Aaron’s training and the ability to see these patterns allowed him to make the “Set SCE to AUX” call that he did on that November morning. How did he know to try this and not just signal an abort? It came back to the process of relentlessly simulating and drilling for what could go wrong.

About a year before, he had seen that very same pattern while helping out a flight controller team in a simulation. The team had managed to disable main power to the CSM Signal Conditioning Equipment, which was not part of the initial simulation. In any event, the strange telemetry readout was, as he said “etched in his brain.” He was curious about what could be done to recover from this. It wasn’t his drill, but his natural curiosity got the better of him. He determined that setting the Signal Conditioning Equipment switch to enable backup power restored power to the telemetry systems of the simulation.

The switch was pretty obscure, just another switch among the hundreds of switches in the Command Module. No one in Mission Control really knew where it was, and Flight Controllers pride themselves on knowing everything. Not even the Astronaut Mission Commander Pete Conrad knew where it was, but fortunately Alan Bean, the Lunar Module Pilot remembered it. He flipped it and the telemetry came back. They were no longer flying blind. Once in orbit, all the systems were checked out and it was determined that there was no serious damage to the spacecraft.

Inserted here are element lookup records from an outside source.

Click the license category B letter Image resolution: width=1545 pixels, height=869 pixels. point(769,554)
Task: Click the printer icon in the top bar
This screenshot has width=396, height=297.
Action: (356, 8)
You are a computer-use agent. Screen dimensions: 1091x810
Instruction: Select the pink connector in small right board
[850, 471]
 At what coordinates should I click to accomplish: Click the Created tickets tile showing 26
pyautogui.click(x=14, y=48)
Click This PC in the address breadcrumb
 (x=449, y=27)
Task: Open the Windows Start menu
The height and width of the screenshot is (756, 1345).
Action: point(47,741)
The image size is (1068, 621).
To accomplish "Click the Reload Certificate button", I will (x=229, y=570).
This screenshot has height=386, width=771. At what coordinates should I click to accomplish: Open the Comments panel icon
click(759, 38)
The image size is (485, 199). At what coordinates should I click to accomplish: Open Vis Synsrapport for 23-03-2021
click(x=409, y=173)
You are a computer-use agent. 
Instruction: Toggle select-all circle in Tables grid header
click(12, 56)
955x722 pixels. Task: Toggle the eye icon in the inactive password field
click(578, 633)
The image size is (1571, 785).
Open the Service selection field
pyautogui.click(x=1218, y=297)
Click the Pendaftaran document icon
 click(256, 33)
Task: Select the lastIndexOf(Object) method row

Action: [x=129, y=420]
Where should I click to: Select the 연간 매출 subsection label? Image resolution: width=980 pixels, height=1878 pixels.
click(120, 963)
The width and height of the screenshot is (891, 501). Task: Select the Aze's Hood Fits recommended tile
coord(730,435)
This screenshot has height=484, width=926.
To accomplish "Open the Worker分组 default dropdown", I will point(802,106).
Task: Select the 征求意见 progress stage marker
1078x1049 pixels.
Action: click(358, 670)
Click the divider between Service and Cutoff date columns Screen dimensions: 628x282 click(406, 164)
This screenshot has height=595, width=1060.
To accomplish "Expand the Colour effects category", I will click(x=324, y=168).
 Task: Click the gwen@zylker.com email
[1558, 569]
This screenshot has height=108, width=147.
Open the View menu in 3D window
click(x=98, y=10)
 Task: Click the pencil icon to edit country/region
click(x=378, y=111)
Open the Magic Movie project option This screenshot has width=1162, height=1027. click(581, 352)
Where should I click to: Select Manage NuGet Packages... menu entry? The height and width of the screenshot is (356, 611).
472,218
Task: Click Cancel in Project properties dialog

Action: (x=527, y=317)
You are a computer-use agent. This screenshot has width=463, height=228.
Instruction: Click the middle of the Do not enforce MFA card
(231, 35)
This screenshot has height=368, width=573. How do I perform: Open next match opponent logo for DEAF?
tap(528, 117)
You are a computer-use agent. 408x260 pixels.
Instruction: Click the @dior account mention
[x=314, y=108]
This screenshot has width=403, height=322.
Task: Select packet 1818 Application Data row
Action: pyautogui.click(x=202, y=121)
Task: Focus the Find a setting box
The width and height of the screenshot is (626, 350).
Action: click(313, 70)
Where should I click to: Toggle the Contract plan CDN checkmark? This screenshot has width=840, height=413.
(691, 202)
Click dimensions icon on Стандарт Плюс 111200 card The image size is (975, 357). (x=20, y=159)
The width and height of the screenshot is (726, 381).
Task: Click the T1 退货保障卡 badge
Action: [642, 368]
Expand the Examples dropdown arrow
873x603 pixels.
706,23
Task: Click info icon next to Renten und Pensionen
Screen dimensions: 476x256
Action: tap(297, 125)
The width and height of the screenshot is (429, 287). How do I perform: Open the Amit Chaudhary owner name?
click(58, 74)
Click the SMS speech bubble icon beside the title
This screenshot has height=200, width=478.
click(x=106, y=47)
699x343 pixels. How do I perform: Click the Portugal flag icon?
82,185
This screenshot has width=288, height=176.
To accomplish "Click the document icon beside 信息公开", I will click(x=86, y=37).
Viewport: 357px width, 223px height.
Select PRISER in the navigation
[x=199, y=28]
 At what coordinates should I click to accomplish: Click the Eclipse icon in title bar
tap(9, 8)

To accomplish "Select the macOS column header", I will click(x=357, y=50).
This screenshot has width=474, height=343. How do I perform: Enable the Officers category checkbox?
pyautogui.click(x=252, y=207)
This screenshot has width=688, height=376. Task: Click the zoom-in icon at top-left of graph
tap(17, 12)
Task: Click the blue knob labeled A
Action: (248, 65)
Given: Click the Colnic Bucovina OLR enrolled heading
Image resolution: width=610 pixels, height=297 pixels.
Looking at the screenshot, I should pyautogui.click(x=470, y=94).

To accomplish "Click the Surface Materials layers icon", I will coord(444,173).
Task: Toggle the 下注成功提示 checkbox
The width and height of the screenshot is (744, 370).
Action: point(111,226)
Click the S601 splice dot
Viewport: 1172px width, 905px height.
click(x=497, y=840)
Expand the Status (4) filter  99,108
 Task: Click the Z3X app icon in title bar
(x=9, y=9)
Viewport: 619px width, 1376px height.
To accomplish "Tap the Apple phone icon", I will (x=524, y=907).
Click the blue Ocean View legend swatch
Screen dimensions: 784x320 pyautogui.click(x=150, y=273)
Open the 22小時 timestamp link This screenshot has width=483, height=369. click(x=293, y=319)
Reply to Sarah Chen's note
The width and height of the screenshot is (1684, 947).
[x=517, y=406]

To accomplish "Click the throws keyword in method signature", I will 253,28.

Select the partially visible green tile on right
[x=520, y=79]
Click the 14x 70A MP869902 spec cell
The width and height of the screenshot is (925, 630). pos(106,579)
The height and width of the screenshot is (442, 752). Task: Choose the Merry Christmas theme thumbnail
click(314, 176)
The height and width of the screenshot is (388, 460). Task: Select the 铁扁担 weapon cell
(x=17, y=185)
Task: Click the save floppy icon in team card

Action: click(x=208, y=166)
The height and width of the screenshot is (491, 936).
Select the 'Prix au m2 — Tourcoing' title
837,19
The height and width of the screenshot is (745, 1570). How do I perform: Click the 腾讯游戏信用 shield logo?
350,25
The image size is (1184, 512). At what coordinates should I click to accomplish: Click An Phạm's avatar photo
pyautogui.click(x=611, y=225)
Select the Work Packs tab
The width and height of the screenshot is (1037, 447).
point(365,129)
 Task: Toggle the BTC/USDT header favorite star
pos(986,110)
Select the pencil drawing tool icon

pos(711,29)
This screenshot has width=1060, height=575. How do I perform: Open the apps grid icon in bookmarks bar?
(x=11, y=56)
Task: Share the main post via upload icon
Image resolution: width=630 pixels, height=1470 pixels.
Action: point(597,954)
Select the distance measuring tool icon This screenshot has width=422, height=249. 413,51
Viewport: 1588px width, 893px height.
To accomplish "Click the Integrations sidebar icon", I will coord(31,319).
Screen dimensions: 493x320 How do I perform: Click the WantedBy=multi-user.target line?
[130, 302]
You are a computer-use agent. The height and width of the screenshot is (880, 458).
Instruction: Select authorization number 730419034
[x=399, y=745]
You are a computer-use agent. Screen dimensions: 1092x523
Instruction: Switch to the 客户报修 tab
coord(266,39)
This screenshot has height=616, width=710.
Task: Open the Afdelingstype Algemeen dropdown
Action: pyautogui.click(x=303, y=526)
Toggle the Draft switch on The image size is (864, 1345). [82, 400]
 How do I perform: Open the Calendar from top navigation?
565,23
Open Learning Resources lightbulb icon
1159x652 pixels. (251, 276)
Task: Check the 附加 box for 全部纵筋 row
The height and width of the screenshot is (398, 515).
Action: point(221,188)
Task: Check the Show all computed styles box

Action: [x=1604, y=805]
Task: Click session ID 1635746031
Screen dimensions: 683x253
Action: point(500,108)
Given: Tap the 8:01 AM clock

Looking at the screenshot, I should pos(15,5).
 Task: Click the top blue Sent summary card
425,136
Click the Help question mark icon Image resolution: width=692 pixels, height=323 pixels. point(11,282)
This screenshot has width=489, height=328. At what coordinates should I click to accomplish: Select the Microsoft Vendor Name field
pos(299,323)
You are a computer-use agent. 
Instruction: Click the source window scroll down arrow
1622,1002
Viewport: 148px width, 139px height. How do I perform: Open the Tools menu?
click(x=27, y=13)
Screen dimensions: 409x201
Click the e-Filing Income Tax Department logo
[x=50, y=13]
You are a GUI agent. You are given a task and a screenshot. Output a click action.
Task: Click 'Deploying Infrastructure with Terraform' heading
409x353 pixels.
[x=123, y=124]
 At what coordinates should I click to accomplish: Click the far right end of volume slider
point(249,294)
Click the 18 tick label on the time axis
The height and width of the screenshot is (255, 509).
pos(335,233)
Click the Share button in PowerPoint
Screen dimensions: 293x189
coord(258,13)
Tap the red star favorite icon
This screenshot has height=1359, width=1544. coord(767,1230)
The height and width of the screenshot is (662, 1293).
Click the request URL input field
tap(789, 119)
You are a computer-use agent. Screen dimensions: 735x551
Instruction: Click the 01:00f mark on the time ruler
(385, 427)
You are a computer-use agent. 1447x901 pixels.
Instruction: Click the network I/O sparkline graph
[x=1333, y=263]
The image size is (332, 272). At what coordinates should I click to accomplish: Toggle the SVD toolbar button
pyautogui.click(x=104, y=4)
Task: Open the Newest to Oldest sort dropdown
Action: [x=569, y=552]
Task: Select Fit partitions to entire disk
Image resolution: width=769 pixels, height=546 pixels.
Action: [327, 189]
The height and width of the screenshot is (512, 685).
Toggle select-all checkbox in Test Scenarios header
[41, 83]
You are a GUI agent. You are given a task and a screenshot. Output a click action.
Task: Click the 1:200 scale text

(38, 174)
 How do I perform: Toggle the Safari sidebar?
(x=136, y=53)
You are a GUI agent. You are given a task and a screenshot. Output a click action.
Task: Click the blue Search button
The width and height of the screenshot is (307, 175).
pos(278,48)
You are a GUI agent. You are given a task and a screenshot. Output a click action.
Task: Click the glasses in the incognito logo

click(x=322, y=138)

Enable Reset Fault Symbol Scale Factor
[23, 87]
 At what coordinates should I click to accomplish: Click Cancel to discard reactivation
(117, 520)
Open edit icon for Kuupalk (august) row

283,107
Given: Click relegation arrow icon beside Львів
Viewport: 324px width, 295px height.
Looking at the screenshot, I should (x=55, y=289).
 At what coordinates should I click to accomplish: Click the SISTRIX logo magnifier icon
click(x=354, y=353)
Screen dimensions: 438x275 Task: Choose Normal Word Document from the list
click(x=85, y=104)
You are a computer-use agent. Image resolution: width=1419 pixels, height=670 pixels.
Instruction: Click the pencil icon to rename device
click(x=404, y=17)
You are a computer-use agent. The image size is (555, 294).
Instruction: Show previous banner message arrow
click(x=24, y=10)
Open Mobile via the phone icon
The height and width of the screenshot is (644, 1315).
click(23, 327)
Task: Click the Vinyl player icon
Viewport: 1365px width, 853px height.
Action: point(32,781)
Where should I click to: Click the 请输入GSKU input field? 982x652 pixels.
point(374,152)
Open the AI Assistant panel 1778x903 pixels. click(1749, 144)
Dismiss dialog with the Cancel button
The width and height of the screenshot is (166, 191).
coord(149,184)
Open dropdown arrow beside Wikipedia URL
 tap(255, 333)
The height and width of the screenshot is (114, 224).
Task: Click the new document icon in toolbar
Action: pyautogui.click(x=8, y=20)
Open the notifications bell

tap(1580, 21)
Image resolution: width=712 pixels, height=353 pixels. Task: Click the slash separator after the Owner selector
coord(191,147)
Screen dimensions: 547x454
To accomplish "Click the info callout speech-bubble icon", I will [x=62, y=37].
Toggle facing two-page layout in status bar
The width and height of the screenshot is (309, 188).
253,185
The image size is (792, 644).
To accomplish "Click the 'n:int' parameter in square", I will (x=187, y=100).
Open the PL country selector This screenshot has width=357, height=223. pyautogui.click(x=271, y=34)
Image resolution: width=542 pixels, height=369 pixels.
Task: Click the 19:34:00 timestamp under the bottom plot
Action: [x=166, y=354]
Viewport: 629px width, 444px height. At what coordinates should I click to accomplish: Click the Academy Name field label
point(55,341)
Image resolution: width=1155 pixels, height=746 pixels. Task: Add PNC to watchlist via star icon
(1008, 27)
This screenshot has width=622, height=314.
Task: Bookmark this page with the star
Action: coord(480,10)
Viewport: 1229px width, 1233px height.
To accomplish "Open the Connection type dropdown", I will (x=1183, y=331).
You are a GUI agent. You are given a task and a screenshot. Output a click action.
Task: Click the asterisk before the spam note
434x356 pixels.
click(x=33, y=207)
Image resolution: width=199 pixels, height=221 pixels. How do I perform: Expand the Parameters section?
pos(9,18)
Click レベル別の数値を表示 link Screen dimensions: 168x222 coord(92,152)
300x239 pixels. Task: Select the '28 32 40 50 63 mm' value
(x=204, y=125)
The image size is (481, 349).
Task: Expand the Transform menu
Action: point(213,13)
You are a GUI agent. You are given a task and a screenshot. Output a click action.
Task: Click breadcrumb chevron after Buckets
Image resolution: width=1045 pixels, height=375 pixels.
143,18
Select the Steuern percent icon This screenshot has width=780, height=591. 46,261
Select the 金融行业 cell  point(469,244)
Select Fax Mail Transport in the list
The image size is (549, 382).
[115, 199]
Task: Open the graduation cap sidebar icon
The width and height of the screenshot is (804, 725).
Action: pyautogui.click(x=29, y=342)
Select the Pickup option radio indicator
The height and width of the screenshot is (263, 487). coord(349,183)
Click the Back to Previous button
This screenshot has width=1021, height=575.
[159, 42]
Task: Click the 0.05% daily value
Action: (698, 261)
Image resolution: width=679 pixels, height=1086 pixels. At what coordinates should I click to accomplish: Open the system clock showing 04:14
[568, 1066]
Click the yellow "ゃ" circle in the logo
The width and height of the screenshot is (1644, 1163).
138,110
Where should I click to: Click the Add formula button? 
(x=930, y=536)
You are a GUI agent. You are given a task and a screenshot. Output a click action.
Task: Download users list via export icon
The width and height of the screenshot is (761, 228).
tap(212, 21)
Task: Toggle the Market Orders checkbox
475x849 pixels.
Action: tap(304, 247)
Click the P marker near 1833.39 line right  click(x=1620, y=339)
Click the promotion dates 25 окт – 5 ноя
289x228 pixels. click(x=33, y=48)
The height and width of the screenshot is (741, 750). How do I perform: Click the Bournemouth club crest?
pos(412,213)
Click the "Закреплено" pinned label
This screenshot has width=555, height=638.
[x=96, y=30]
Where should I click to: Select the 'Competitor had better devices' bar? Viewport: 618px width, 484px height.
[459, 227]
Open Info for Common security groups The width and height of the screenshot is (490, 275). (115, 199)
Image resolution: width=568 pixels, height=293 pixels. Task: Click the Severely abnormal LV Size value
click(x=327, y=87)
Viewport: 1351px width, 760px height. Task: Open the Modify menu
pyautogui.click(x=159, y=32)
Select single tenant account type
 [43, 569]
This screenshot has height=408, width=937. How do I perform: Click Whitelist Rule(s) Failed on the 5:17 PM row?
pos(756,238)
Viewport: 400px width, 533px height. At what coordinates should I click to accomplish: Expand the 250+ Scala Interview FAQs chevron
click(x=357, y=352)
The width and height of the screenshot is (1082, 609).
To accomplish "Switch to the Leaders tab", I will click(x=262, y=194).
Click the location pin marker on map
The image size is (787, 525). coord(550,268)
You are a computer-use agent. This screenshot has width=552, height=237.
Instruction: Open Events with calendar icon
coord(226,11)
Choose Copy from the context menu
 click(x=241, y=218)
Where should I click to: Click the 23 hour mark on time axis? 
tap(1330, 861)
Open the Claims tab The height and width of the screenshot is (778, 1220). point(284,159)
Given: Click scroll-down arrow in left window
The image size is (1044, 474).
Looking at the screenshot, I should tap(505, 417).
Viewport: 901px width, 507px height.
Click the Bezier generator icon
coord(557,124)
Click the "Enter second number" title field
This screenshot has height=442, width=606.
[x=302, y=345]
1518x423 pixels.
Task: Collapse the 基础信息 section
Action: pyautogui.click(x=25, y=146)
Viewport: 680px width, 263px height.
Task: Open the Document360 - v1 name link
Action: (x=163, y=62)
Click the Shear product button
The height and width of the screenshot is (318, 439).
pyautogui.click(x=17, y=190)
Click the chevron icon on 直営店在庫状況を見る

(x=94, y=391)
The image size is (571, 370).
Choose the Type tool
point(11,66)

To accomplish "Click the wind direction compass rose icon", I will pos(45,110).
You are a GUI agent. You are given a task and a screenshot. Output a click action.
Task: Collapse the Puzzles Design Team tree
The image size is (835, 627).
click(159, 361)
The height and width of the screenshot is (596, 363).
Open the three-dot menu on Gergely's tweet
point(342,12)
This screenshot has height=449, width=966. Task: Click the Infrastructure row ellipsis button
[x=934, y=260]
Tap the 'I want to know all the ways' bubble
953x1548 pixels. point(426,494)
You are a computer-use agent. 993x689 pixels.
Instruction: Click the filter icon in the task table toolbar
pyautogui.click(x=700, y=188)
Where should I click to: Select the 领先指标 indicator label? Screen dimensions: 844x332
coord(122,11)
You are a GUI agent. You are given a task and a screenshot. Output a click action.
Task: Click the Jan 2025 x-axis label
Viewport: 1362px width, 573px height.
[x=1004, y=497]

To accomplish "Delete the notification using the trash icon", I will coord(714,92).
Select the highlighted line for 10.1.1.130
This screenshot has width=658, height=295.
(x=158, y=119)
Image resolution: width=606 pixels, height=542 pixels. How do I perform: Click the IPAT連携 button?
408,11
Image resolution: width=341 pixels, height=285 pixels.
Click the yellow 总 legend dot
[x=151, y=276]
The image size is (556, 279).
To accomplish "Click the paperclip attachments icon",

John Aaron and his team took exceptional care to prepare for this mission. This deep calling and pride in being a flight controller is exemplified by the plaque on the door of Mission Control.

The Flight Controller's Creed

  1. To instill within ourselves these qualities essential to professional excellence:
  • DISCIPLINE — Being able to follow as well as to lead, knowing that we must master ourselves before we can master our task.
  • COMPETENCE — There being no substitute for total preparation and complete dedication, for space will not tolerate the careless or indifferent.
  • CONFIDENCE — Believing in ourselves as well as others, knowing that we must master fear and hesitation before we can succeed.
  • RESPONSIBILITY — Realizing that it cannot be shifted to others, for it belongs to each of us; we must answer for what we do—or fail to do.
  • TOUGHNESS — Taking a stand when we must; to try again, even if it means following a more difficult path.
  • TEAMWORK — Respecting and utilizing the abilities of others, realizing that we work toward a common goal, for success depends on the efforts of all.
  • VIGILANCE* — Always attentive to the dangers of spaceflight; never accepting success as a substitute for rigor in everything we do.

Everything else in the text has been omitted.